What Happens to Shares of Corporate Stock at Death?
What Happens to Your Corporate Stock at Death?
An corporation is a legal entity having 1 or more shareholders doing business together. Previous months we have discussed the types of corporations available and the advantages and disadvantages.
For example, John owns a dog grooming business through a corporation. He is the only shareholder of the corporation, Dog Grooming, Inc.
Liability protection is one of the reasons why people decide to set up a corporation to run a business. This helps receive liability protection benefits your corporation has. It establishes correctly with the required corporate formalities followed.
What Happens to John’s Interest in Dog Grooming Inc. at Death?
Let’s assume that John is married with kids. John is the sole shareholder of the Dog Grooming Inc.. John has not done any type of estate planning. Upon John’s death, his interest in that corporation will HAVE to go through probate court system.
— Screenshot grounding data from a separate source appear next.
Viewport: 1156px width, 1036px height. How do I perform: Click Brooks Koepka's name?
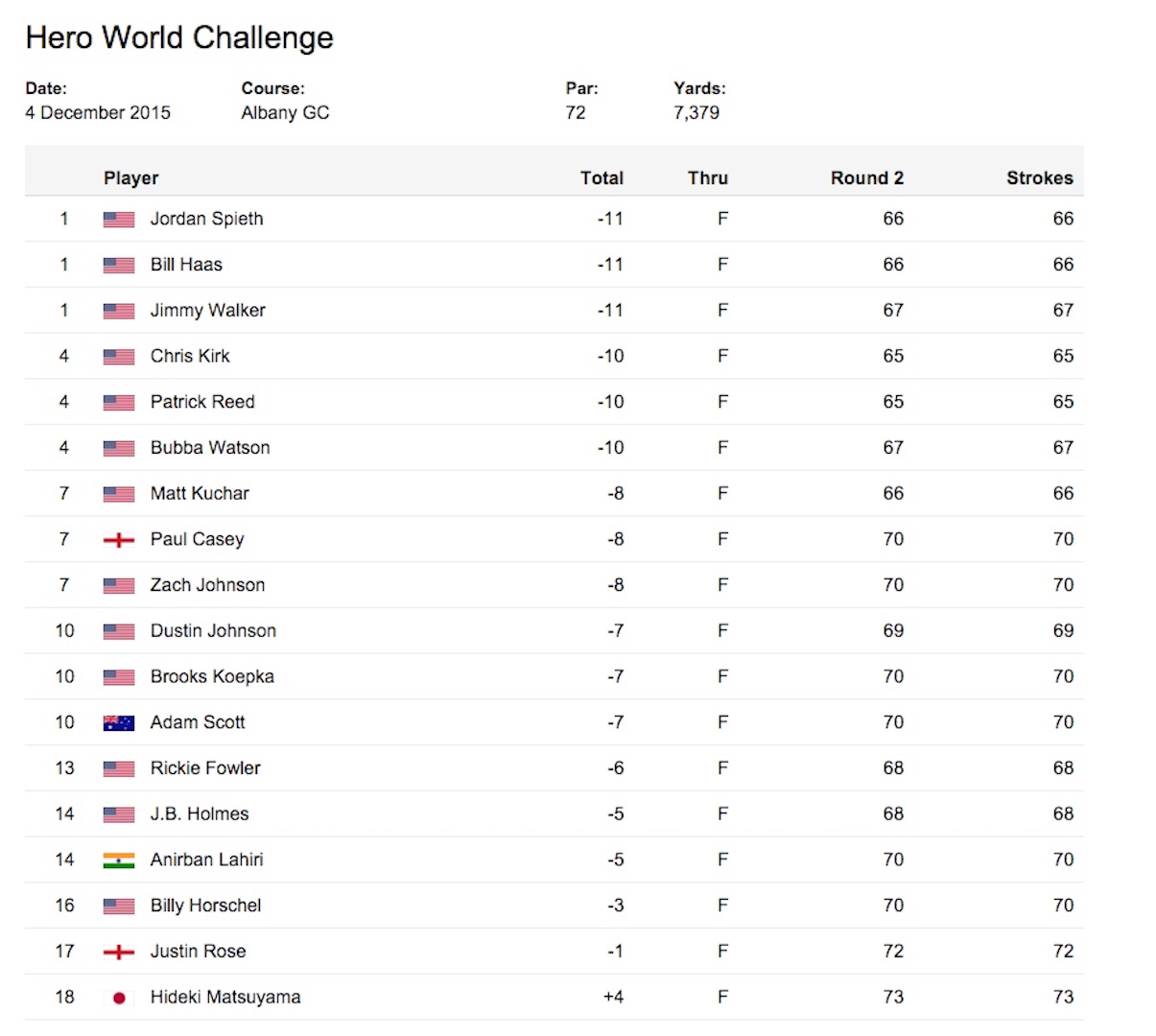(212, 677)
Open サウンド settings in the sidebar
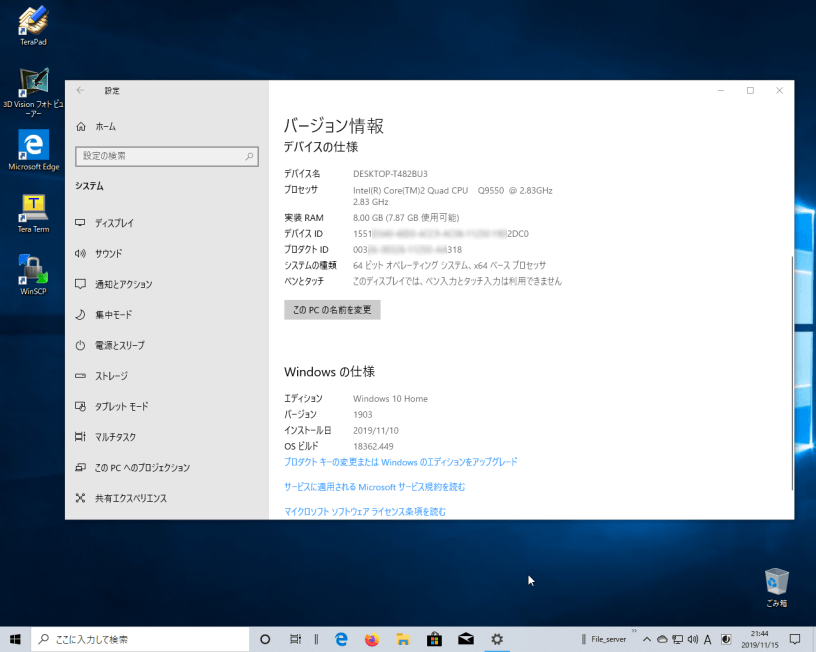The width and height of the screenshot is (816, 652). pos(113,253)
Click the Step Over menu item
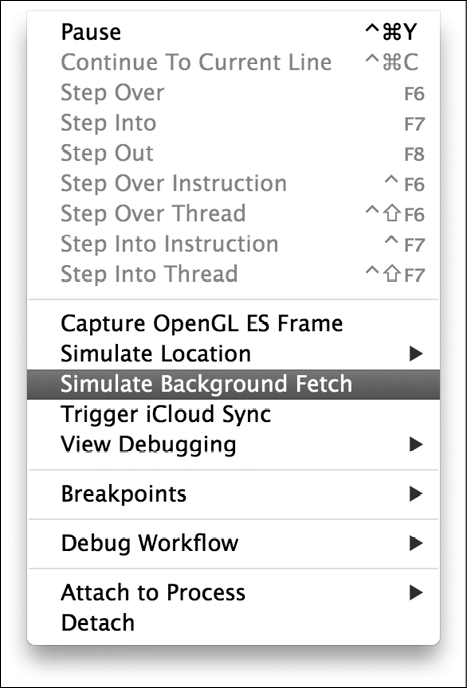The image size is (467, 688). coord(233,93)
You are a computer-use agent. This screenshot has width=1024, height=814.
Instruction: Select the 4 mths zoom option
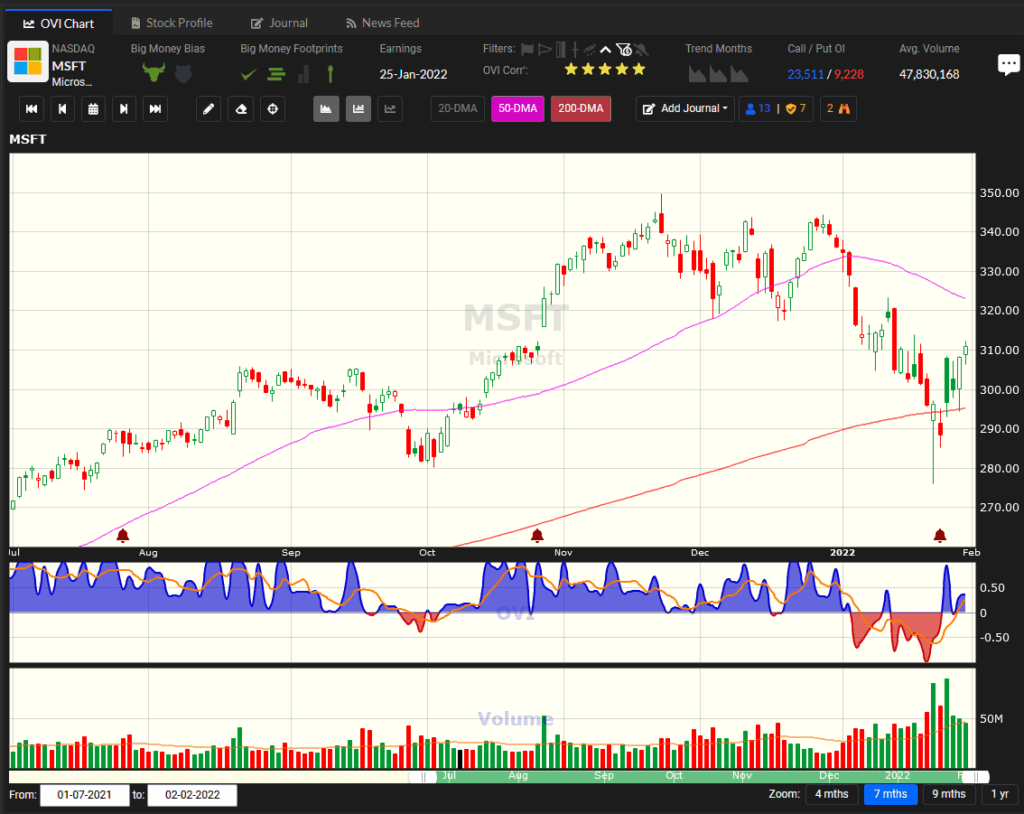click(832, 794)
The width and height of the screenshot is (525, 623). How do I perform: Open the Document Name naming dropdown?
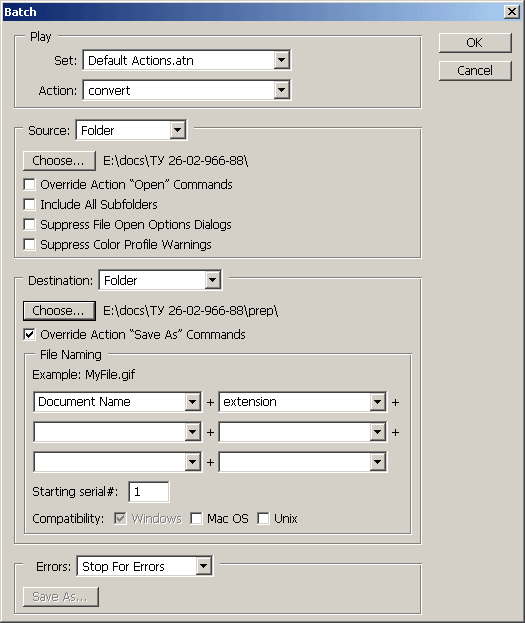coord(118,402)
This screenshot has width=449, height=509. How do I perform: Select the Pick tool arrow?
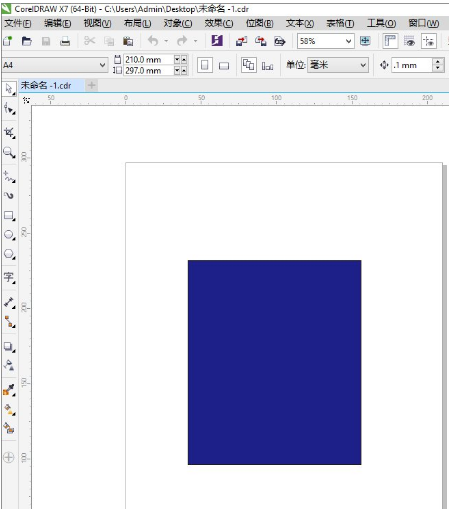click(9, 89)
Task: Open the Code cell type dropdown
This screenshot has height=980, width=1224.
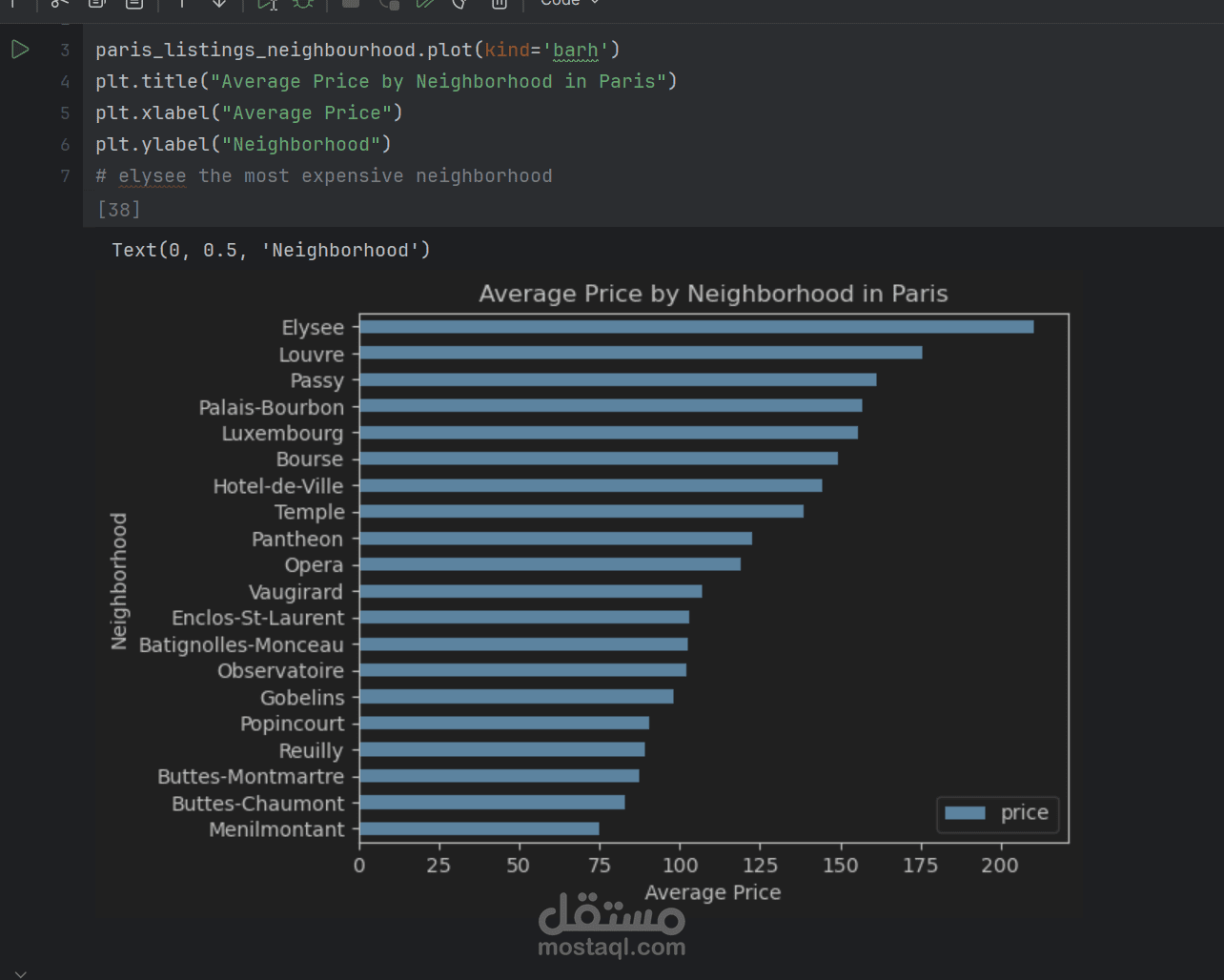Action: tap(570, 3)
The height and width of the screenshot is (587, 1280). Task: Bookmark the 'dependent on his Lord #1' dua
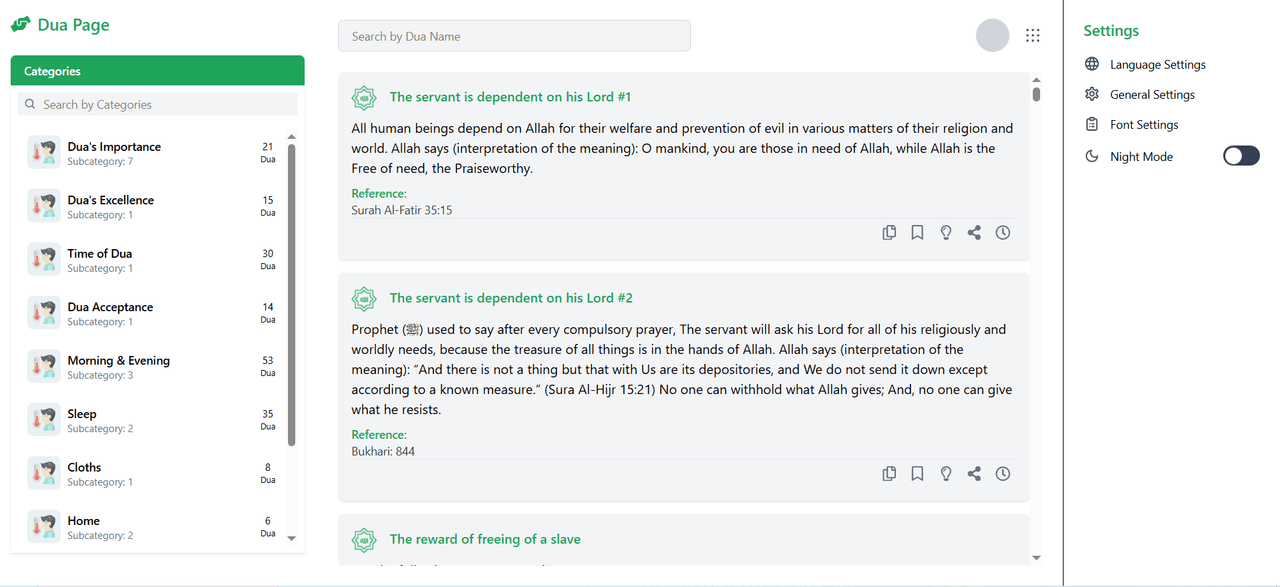point(917,233)
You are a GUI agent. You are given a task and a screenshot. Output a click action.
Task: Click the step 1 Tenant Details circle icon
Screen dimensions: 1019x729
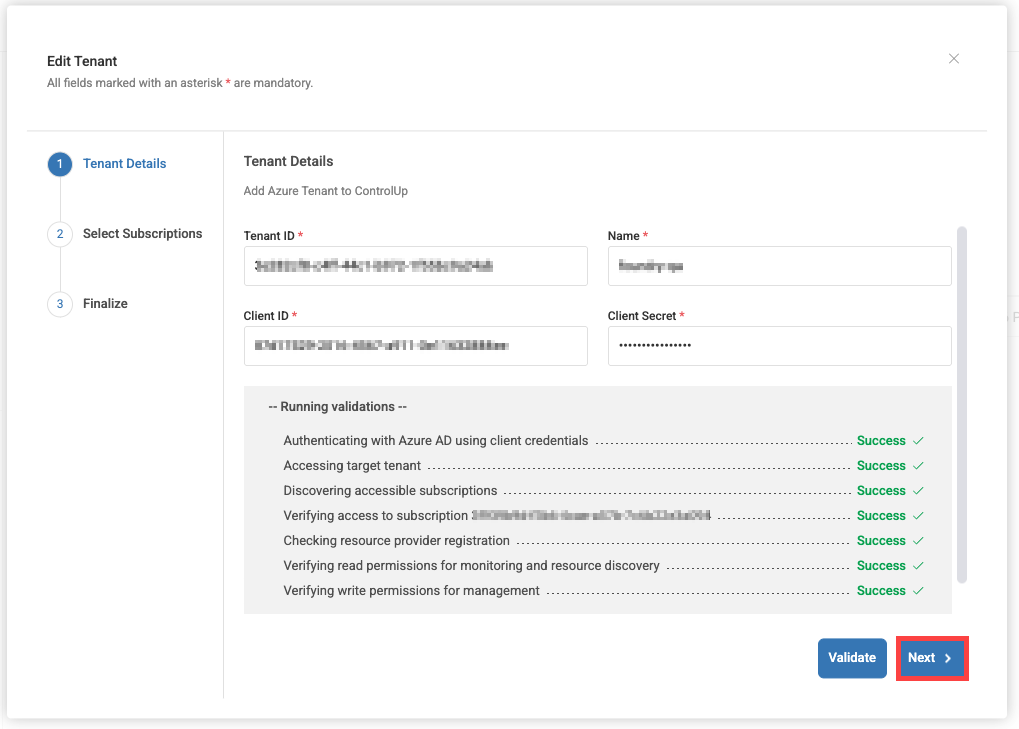point(59,164)
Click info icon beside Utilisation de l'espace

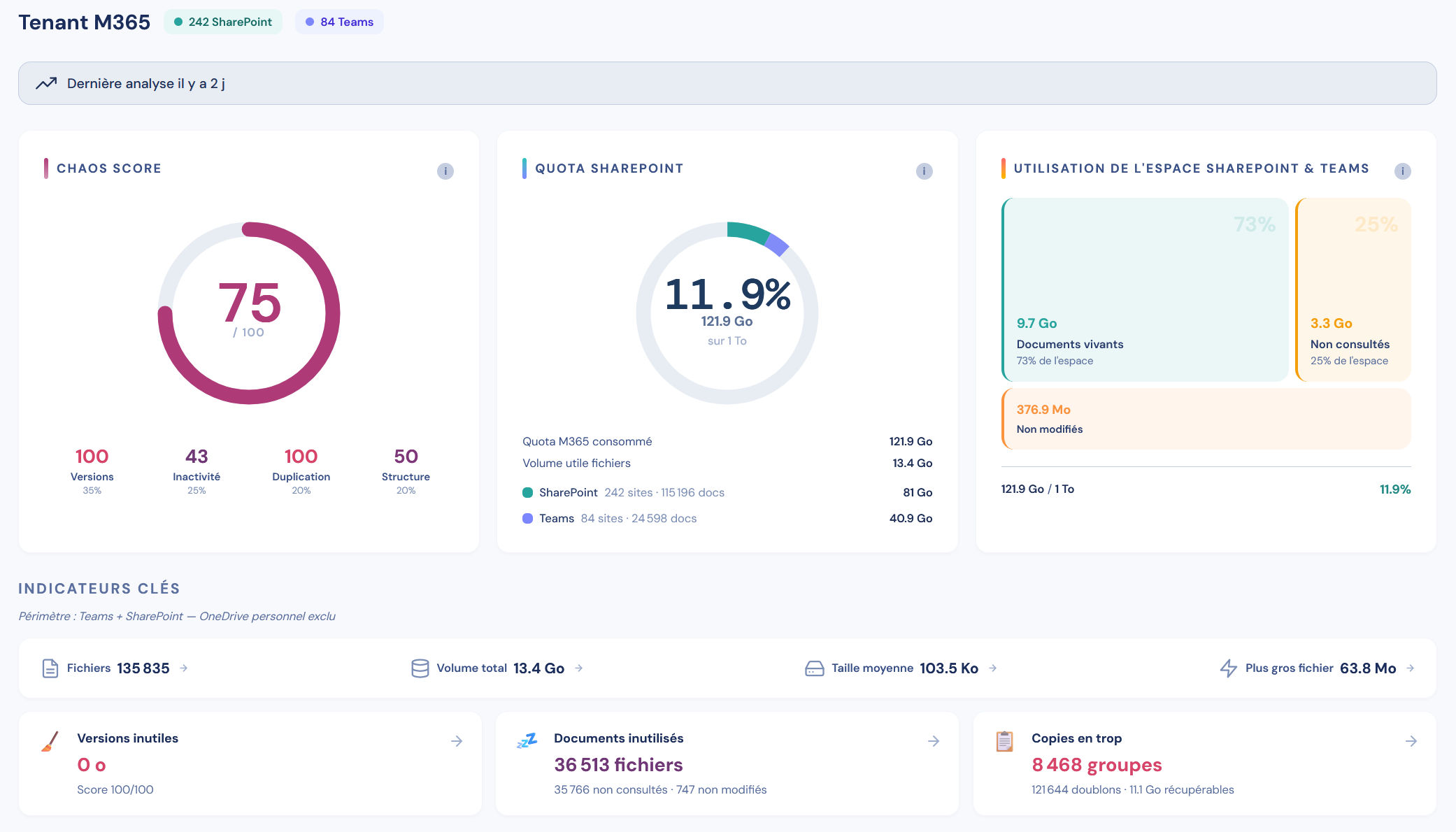pos(1402,171)
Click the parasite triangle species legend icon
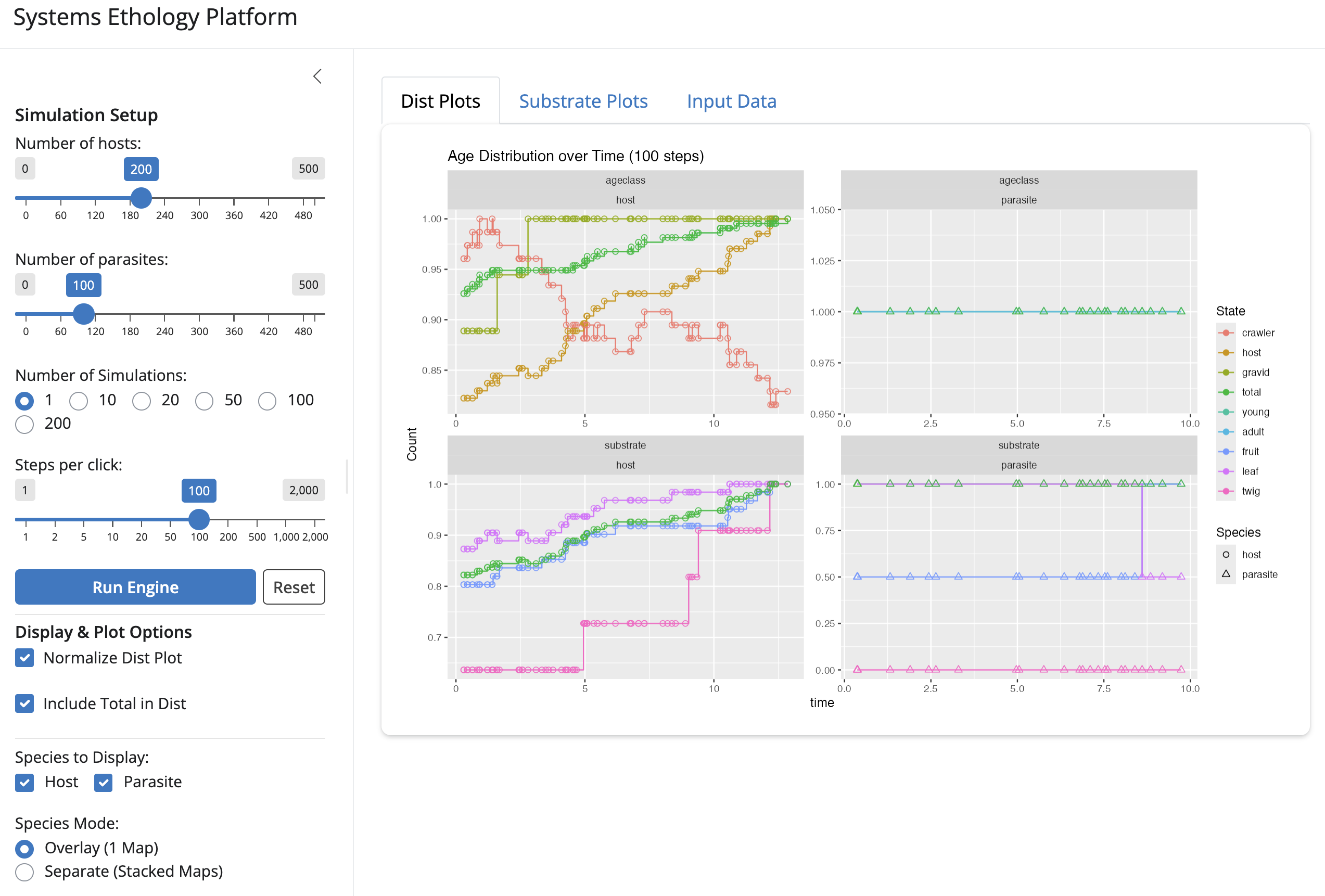Screen dimensions: 1325x896 click(x=1226, y=574)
John’s business is valuable. His family wants that value when John dies. John’s family will have to probate the corporation in order to gain control of the business, be able to access the business bank account, and sign contracts on behalf of the business. This will likely take a year to two years to complete. This can cost the family thousands depending on the value of the business. The higher the value of the business, the higher the statutory probate fees will be.
In our example, John’s wife wants to take charge of the corporation and continue operating. But, she will need to wait until the court has given her legal powers to administer John’s estate and take control of the company. This wait will likely cause an interruption in the business. It will take some time for the court to put John’s wife in charge of the company until she can write checks from the bank account to pay bills, withdraw profits, or the myriad of other business related tasks she needs to complete.
What You Can Do
You can avoid being in John’s situation with his shares in corporate stock.
Thus, you must properly plan for a corporation interest like any other asset (home, bank account, investment account, LLC). As mentioned before, probate is EXPENSIVE & LENGTHY, not to mention a PUBLIC process. John can set up a living trust and make sure that he does the proper planning to ensure that his estate plan is all encompassing and takes into consideration the corporate interest to avoid probate.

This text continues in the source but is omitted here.